Marvin C. Ross, then eight years old, watched Willis Spells in Dorchester, South Carolina make barbecue hash for the first time.

Spells stirred the groundhog head meat using a device resembling a boat’s oar. After hours of stirring, he finally tasted what everyone had been waiting for. He now knows that it is a state-invented culinary creation.

Ross, 39, remembered decades later that “people came from all around to eat this hash.”

They still come here to eat South Carolina’s specialty, a meat gravy made with hog meat. It is usually served over plain, white rice and can be found only in South Carolina.

“Barbecue, The History of an American Institution” is the title of Robert F. Moss. He’s a contributing editor at Southern Living and author of “Barbecue.”

Jim Wellman, the president of the South Carolina Barbeque Association, says that all do not love it.

The hash

South Carolinians take their hash seriously.

Debbie Bessinger is the office manager of Melvin’s Legendary Barbecue, with locations in Mount Pleasant and James Island, South Carolina. Both are near Charleston.

“I grew up eating Brunswick stew, not hash. I was raised in North Carolina.”

Hash is often eaten as a side dish with barbecue. They may also use it as a side dish with barbecue, adding spoonfuls to rice, grits or potatoes, toast, or other meat.

Where does the hash come from?

Before the Civil War, Moss says that hash was created in the counties on either side of Savannah River, the border between Georgia & South Carolina. He said it’s hard to pinpoint who made the hash.

It was found in a WPA slave story by a woman who recalled growing up in Georgia,” stated Moss.

Moss’ website states: “Estella, born an enslaved child on Powers Pond Place, near Augusta, recalls that some men used to steal hogs and cook hash, rice, and barbecue for her as a young girl.”

Spells was Marvin Ross Hash’s mentor. He remembered older people calling it “slave hash,” but he never did.

Howard Conyers is a pitmaster who calls himself the “guardian” of barbecue culture and history. He said, “What’s been written in the past years has not been completely accurate.” You didn’t hear the voices of those who were cooking. We only have oral histories to tell us about the traditions of those people.

Conyers is a South Carolinian transplant who lives in New Orleans. He mentors Ross in the Kingsford program dedicated to preserving and promoting Black barbecue culture. Kingsford’s website notes that “the Black community ignited American BBQ more than 350 years ago …”

There are thousands of recipes.

Everyone agrees that the barbecue hash was born out of the desire for poor people not to waste food and have something to eat.

Hash is what’s left after the pig. I’ve met people who used the liver as their main organ, but I have never seen them use the heart.

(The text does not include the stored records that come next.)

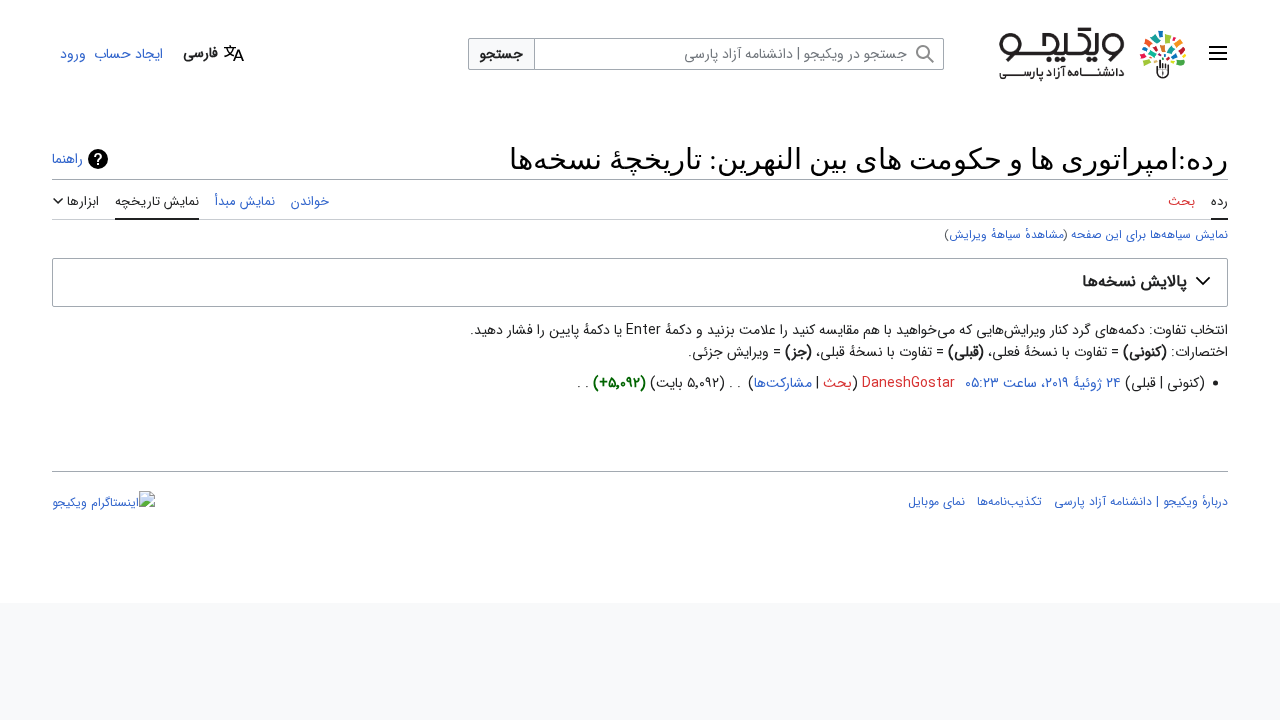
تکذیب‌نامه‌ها (1009, 501)
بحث (837, 383)
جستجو (501, 54)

Wellman explained, “It’s basically meat you wouldn’t want to be barbecued.”

There are a million recipes. “The funny thing is that they all look and taste the same,” said he, laughing. They start with a basic recipe, then let their whimsy run wild and add whatever they like.

Spells and Ross claim they still make the hash Spells’ dad did, but only with the hog’s heads.

Ross, a fifth-generation farmer, and his spouse own Peculiar Pork Farm and Peculiar Piggy Eats in Dorchester County. Spells and Ross regularly host significant ticketed events at which they make hash. Visitors from all over the country attend cooking demonstrations, farm tours, and sit-down dinners, including soup.

Ross was referring to the questions posed by people moving from the North. “I say, ‘meat gravy.’ “

He is a very polite and soft-spoken man. He thinks that telling them just before a meal would be the worst time to inform them that they are about to eat hog’s heads ground up wouldn’t be the best thing to do.

Ross offered, a little disgusted: “I know of a restaurant in two towns away where they make it out of butts.” “The head is undervalued.”

Ross and Spells cook the ground head in a large cast iron pot and then stew tomatoes with mustard and other seasonings outside in a second pot before stirring them all together.

Spells said, “It is a lengthy process.” He chuckles. “You grind up (the head) and add the sauce to it.” He won’t say much more about his secret recipe. It’s a secret family recipe. “I eat other peoples’ hash but they can’t eat mine.”